【ホノルル(米ハワイ州)15日(日本時間16日)=鈴木忠平】二塁打王は返上、3割&30本で連覇に貢献するぞ。中日森野将彦内野手(32)が来季、初の30本塁打を宣言した。今季は打率3割2分7厘、22本塁打をマークし、2年連続二塁打王にも輝いた。だが「このままでは成長できない」と本塁打数に不満。最大の特徴である飛距離を取り戻し、相手投手に恐怖感を植え付ける狙いだ。今オフは下半身の肉体改造に着手。来季は和田、ブランコとの100発トリオを目指す。

 南国ハワイの海を見つめる森野の視線には、来季の課題がはっきりと見えていた。

 森野

 僕はこのままでは成長できない。ひと言で言えば楽して打ってる。二塁打が多かったのは本塁打できる球が二塁打になっていたから。やはり30本は打たないといけないでしょう。

 名物カクテル、ブルーハワイをすすってご機嫌と思いきや、自分自身への怒りを感じさせる口調だった。

 2年連続、リーグ最多二塁打(45本)をマークした。特に中堅から左翼方向への打球が多く、4番和田、5番ブランコの前で、数多くのチャンスをつくった。それは3番打者の役割に徹した結果。だが本人にとっては、本塁打にできる球が二塁打になってしまったとの認識が強かった。それが「楽して打ってる」という言葉になった。

 森野

 自分の一番の武器がなくなってしまった。小学校の時から飛ばせと言われたら飛ばせた。その感覚が僕の左手からなくなってしまったんですよ。これでは相手投手は怖くない。怖いと思わせなければ、失投もこない。『あそこに投げておけば大丈夫』ではなく『あそこに投げてはいけない』と思わせないといけない。

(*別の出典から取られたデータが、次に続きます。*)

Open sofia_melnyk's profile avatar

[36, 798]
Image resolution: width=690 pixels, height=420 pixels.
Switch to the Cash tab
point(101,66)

 東海大相模で活躍していた高校時代も、中日に入団した直後の新人時代も、武器は圧倒的な飛距離だった。軽く振っているように見えて打球がぐんぐん伸びていく。だれもがうらやむ天性の飛ばし屋だった。だが、3番打者として打線のつながりを考えすぎることで、飛ばしの感覚を忘れてしまったという。フルスイングの原点回帰へ、原因ははっきりわかっている。

 森野

 30本打てなかったのは下半身のせいです。やるべきことはわかっている。左足、左腰…。原因は全て左側にあるんです。

 今月末からは地元・神奈川で1人で自主トレを開始する予定。毎日5キロ以上、走り込んで土台をつくり直す。その先に初の30発の大台が待っている。目指すは今季37本塁打の和田、昨季本塁打王のブランコとの100発トリオ。完成する日は遠くないかもしれない。